═════ 摘錄 ═════

本論文提出一新穎的可調之多操作頻帶天線設計概念，運用匹配網路設計理論來實現多頻獨立連續可調天線。藉著可調式匹配網路—附屬於一簡單型態尚未優化架構的Semi-UWB天線饋入端，整體可視為單一元件操控對應一單獨獨立頻帶的多個窄頻帶可調天線，且具有可調範圍極廣、有高選擇性的特性。其原理是採用阻抗匹配的觀念去詮釋，藉控制後端電路使得天線有可調機制。由於天線的輸入阻抗為頻率相關的連續分佈函數；對超寬頻天線不同頻率的輸入阻抗去做匹配，因而天線有了選擇性的操作頻帶的出現，且擁有超寬頻的可調頻率範圍；進一步同時對多個頻率進行匹配，即有多個操作頻帶的出現。相較於傳統實現可調天線的電磁原理設計，非直接於天線輻射體本身的設計，而改成藉後端匹配電路調整饋入來實現天線可調機制；並不限特定種類天線架構，只需天線擁有寬頻特性即可。同時針對匹配網路做深入的分析研究，建立相關理論以利設計。藉此可了解不同架構上元件值所對應之匹配效能差異，以及當元件有製程差異時所造匹配誤差和效能變化，最後針對不同之阻抗區域分佈值所適合之匹配架構挑選來說明。
在可調單一操作頻率天線上，藉所設計的T型C-L-C架構匹配網路，只需調控單一電容值，即可控制匹配網路工作頻率，使得天線操作頻率有偏移的效果，適用任意寬頻天線。在本文中將詳細說明架構選擇原因與提升匹配天線的整體Q值、抑制雜訊方法。驗證上，單頻可調天線原型用兩組不同電容、電感值實現，藉號角天線(horn antenna)對此可調天線的收發效能進行效能實測。此單頻天線可調操作頻帶分別為1.8~2.8 GHz以及2.1~3.6 GHz，可調頻率比達156%與170%，平均頻寬約300 MHz (8~15%)，轉換功率增益至少為-0.94 dB，可達-0.58 dB。
在可調雙頻帶天線上，新穎的雙頻帶獨立可調天線設的計概念被提出。對雙頻率操作頻帶天線上，搭配吾人所設計之“十字型匹配網路”，只需分別調控匹配網路中兩端不同的電容值，即可使天線的雙頻f_L與f_H獨立可調操作頻率偏移的效果。任何的寬頻天線搭配此雙頻可調式匹配網路後，即可成為全新雙頻可調天線，且擁有極大的操作範圍。且說明架構的設計、雙頻匹配數值理論與提升雙頻天線的選擇性的數值方法。同樣的，分別施予不同的偏壓於兩變容二極體可獨立控制高/低頻帶，量測雙頻天線可調操作S11頻帶範圍；再與另一個號角天線無線對傳量測S21效能。此雙頻天線可調操作頻帶分別為f_L 1.39~2.34 GHz以及f_H 2.1~3.6 GHz，可調頻率比達168%與132%，平均頻寬f_L約50 MHz、f_H為148 MHz左右的兩操作窄頻，最高轉換功率增益為-2.1 dB。利用新提出之“十字型匹配網路”即可較一般傳統複雜的設計，更簡易的實現可調頻率範圍寬廣之雙頻可調式天線。
由量測結果上可知匹配網路實現可調天線的概念有著良好的效能與優點，由其所提供的電路設計增加的自由度與所推導確立的理論，也已經進一步成功模擬驗證出三頻段或多頻段可調天線。其為一般限制天線種類的可調設計無法輕易達成的。本論文的創新與貢獻點，在於跳脫傳統的設計概念，僅使用單一支寬頻天線，搭配可調式匹配網路，即可實現單頻、多頻帶頻率獨立連續可調天線，並建立相關參數與推導，使本理論更加完整可廣泛應用。

═════ 所給資料 ═════

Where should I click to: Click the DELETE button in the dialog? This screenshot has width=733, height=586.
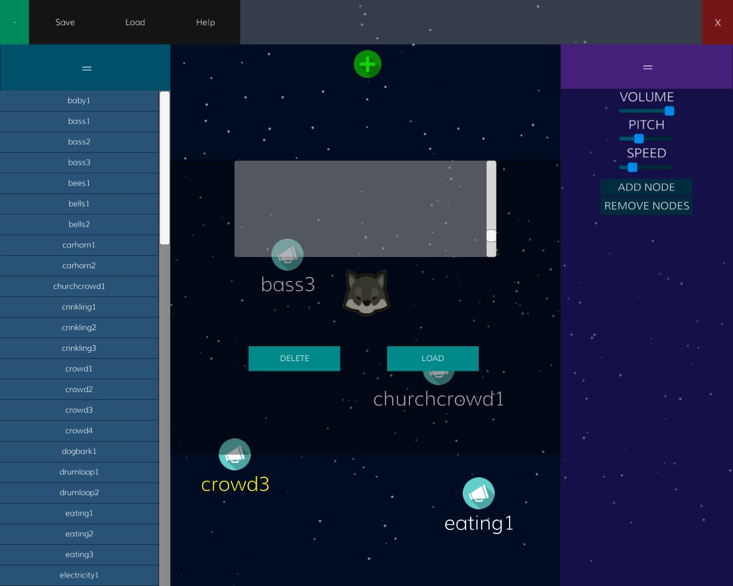tap(294, 358)
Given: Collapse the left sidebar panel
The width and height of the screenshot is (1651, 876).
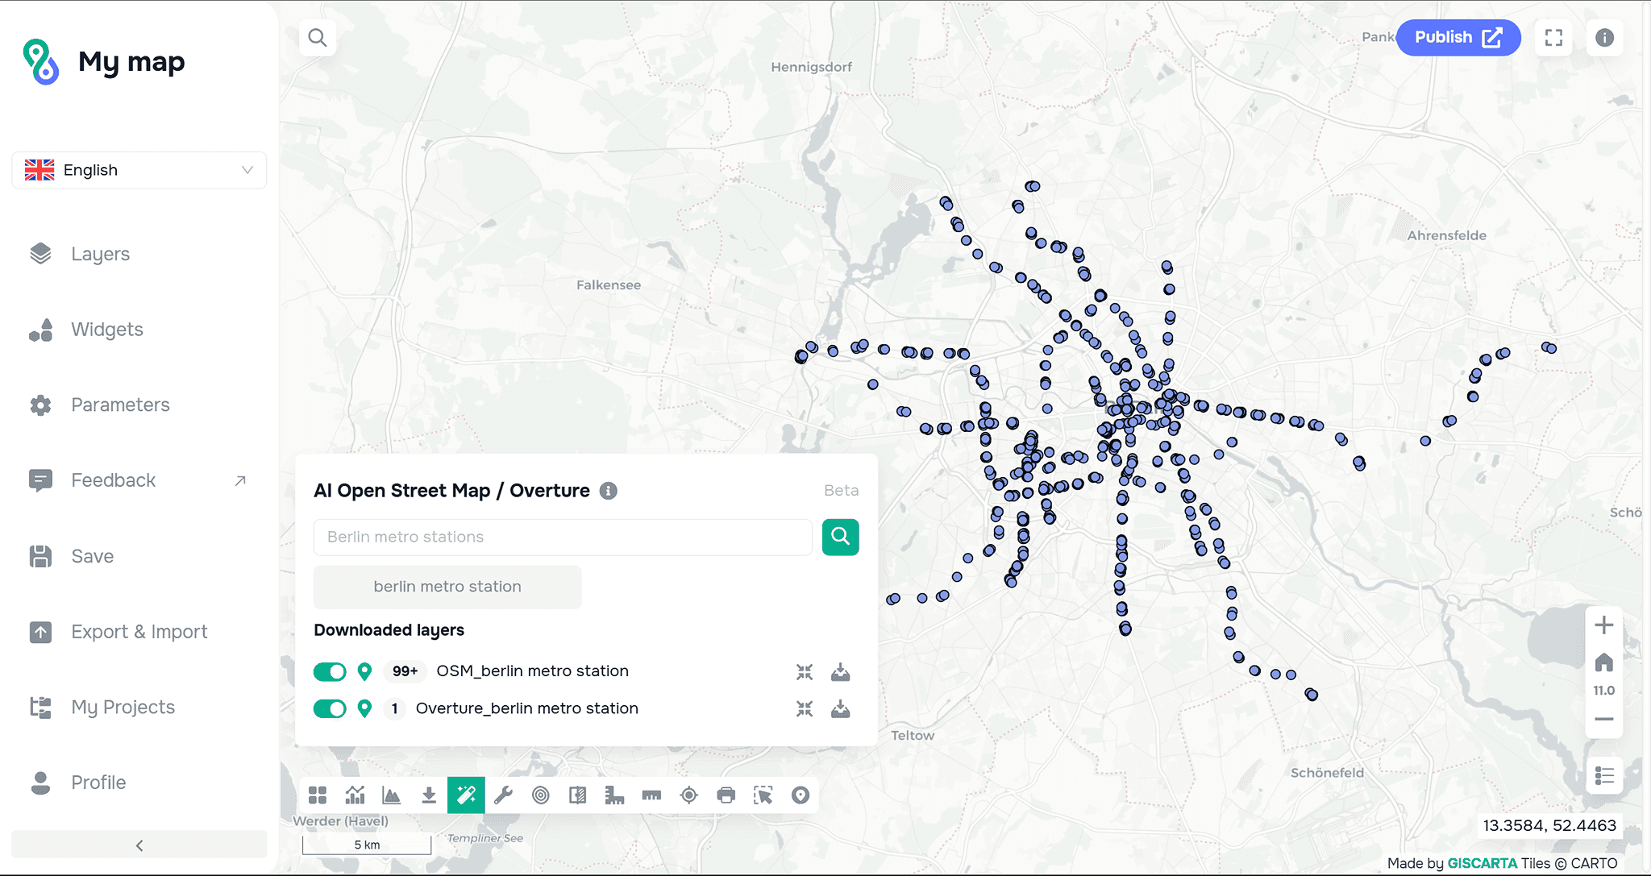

═════

▶ [題目要求]:
請原樣照錄這篇可調天線摘要中以“由量測結果上可知匹配網路實現”起頭、到“使本理論更加完整可廣泛應用。”為止的那一段。 這份清單在此不起任何作用。

▶ [本題結果]:
由量測結果上可知匹配網路實現可調天線的概念有著良好的效能與優點，由其所提供的電路設計增加的自由度與所推導確立的理論，也已經進一步成功模擬驗證出三頻段或多頻段可調天線。其為一般限制天線種類的可調設計無法輕易達成的。本論文的創新與貢獻點，在於跳脫傳統的設計概念，僅使用單一支寬頻天線，搭配可調式匹配網路，即可實現單頻、多頻帶頻率獨立連續可調天線，並建立相關參數與推導，使本理論更加完整可廣泛應用。